Local government debt is a problem.
Every time someone says that, a well-meaning local politician from a small town appears, waving his hand in the air to get your attention. “Not here!” he says, urgently. “Not in our town!”
Maybe not, in his town. But local government debt IS a problem, the kind that spreads faster than weeds in an unkempt yard. The Texas Legislature has a few opportunities to help reign it in – notably House Bill 3416 and Senate Bill 449, legislation crafted to put limits on the issuance of capital appreciation bonds.
Capital appreciation bonds, or CABs, are bonds that defer the payments until the bond matures – essentially creating a balloon payment on principal and interest after a substantial period, in some cases 40 years. That’s a huge burden to place on future taxpayers (that’s “the children,” for those keeping score at home), in the name of “keeping up with growth.” You see, CABs are especially popular with school districts that wish to sell the bond idea to taxpayers with a promise that taxes won’t go up (they are also used by cities using the money for development they don’t otherwise have the means to support). There’s more here in a great article by Chuck DeVore.

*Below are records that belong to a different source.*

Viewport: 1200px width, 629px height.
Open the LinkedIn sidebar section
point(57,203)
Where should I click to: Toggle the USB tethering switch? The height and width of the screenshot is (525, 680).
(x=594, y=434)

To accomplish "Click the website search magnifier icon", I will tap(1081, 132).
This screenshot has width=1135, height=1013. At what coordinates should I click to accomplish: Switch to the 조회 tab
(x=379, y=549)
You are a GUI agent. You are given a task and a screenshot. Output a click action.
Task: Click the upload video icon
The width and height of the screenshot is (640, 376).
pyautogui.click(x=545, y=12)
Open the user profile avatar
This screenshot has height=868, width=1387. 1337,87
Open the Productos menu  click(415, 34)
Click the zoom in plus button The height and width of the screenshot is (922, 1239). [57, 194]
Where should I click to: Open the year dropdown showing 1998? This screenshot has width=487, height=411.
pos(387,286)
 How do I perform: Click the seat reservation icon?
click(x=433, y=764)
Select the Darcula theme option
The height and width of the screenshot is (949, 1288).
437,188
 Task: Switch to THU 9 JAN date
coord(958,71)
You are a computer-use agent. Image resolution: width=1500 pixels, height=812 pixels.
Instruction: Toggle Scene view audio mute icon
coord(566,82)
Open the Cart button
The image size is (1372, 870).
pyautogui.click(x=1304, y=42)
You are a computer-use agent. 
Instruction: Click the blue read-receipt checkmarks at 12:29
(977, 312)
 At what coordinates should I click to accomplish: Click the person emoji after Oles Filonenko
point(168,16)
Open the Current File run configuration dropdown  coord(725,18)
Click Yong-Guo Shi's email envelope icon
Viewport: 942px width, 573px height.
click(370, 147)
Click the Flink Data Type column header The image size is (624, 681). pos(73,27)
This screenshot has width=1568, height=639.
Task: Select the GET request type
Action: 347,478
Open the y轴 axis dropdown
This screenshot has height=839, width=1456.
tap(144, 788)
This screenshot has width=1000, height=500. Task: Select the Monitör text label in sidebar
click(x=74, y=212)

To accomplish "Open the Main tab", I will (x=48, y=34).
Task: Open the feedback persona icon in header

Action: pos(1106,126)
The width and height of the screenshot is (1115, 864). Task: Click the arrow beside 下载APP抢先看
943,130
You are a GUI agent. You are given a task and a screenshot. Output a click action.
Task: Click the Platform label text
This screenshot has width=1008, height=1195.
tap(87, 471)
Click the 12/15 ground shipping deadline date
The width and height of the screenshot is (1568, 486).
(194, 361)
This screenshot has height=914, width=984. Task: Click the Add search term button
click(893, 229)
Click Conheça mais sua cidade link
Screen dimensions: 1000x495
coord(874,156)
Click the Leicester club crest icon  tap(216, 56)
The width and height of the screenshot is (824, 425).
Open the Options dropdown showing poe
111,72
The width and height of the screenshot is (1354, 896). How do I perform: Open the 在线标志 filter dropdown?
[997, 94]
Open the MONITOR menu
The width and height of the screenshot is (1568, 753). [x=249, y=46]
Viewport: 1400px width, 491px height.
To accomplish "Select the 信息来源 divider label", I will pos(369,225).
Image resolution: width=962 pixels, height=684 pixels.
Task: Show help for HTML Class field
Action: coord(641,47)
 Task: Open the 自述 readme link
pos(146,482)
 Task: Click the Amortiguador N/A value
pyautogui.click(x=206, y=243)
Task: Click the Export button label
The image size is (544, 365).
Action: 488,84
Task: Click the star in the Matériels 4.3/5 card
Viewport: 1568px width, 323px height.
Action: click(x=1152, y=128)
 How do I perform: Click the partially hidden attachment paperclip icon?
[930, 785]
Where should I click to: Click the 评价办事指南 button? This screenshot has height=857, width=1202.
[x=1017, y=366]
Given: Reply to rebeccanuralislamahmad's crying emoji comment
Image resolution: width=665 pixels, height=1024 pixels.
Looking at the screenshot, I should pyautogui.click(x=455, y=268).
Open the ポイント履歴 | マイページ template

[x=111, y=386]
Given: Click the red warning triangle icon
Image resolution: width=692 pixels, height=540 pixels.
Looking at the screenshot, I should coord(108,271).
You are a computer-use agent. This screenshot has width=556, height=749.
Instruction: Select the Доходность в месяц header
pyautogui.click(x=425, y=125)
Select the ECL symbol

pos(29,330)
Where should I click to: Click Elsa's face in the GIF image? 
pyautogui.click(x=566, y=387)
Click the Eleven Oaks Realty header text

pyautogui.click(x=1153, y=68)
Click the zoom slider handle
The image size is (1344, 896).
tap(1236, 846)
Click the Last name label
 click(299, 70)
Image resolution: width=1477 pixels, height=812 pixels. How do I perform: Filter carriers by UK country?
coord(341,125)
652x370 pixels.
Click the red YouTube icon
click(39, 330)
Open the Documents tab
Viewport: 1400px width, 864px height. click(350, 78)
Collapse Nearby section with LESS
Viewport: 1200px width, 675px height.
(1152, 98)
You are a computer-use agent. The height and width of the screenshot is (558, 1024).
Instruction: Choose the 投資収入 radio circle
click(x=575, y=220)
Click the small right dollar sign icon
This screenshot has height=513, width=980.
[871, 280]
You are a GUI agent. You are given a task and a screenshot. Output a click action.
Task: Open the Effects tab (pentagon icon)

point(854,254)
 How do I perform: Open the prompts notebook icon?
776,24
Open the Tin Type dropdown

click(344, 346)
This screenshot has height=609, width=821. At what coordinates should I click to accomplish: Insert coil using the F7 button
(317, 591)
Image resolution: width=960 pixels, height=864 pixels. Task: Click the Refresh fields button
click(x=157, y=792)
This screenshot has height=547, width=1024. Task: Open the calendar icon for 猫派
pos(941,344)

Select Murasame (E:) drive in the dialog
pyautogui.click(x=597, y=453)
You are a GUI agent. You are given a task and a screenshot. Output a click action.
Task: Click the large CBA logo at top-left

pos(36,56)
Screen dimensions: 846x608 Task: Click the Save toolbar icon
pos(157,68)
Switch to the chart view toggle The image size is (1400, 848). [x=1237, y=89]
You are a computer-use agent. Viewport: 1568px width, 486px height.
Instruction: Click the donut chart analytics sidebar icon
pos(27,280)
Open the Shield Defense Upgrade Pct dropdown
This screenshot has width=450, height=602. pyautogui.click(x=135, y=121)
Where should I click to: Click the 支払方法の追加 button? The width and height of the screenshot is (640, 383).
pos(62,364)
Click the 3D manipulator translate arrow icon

SB 449 passed the Senate easily, with only three of the usual suspects registering opposition (Senators Lucio, Van De Putte, and Watson). But HB 3416 is languishing in the House Ways and Means committee – testimony was taken back on April 18 and the bill left pending. House committees have until Monday, May 6 to vote out House bills and House joint resolutions, and then the House has until close of business on May 9 to consider HBs and HJRs on second reading (click here to see what other deadlines loom).
The HB deadline isn’t the end of the story – SB 449 could still go to the House for a vote, if reported out of House Ways and Means by Saturday, May 18. But let’s face it, if there isn’t a lot of noise, right now, local governments like Leander ISD will continue to get away with issuing these highly problematic bonds for at least another two years.
That’s a lot of time to do significant financial damage. It’s time for the House Ways and Means committee to let one of these bills out for a vote.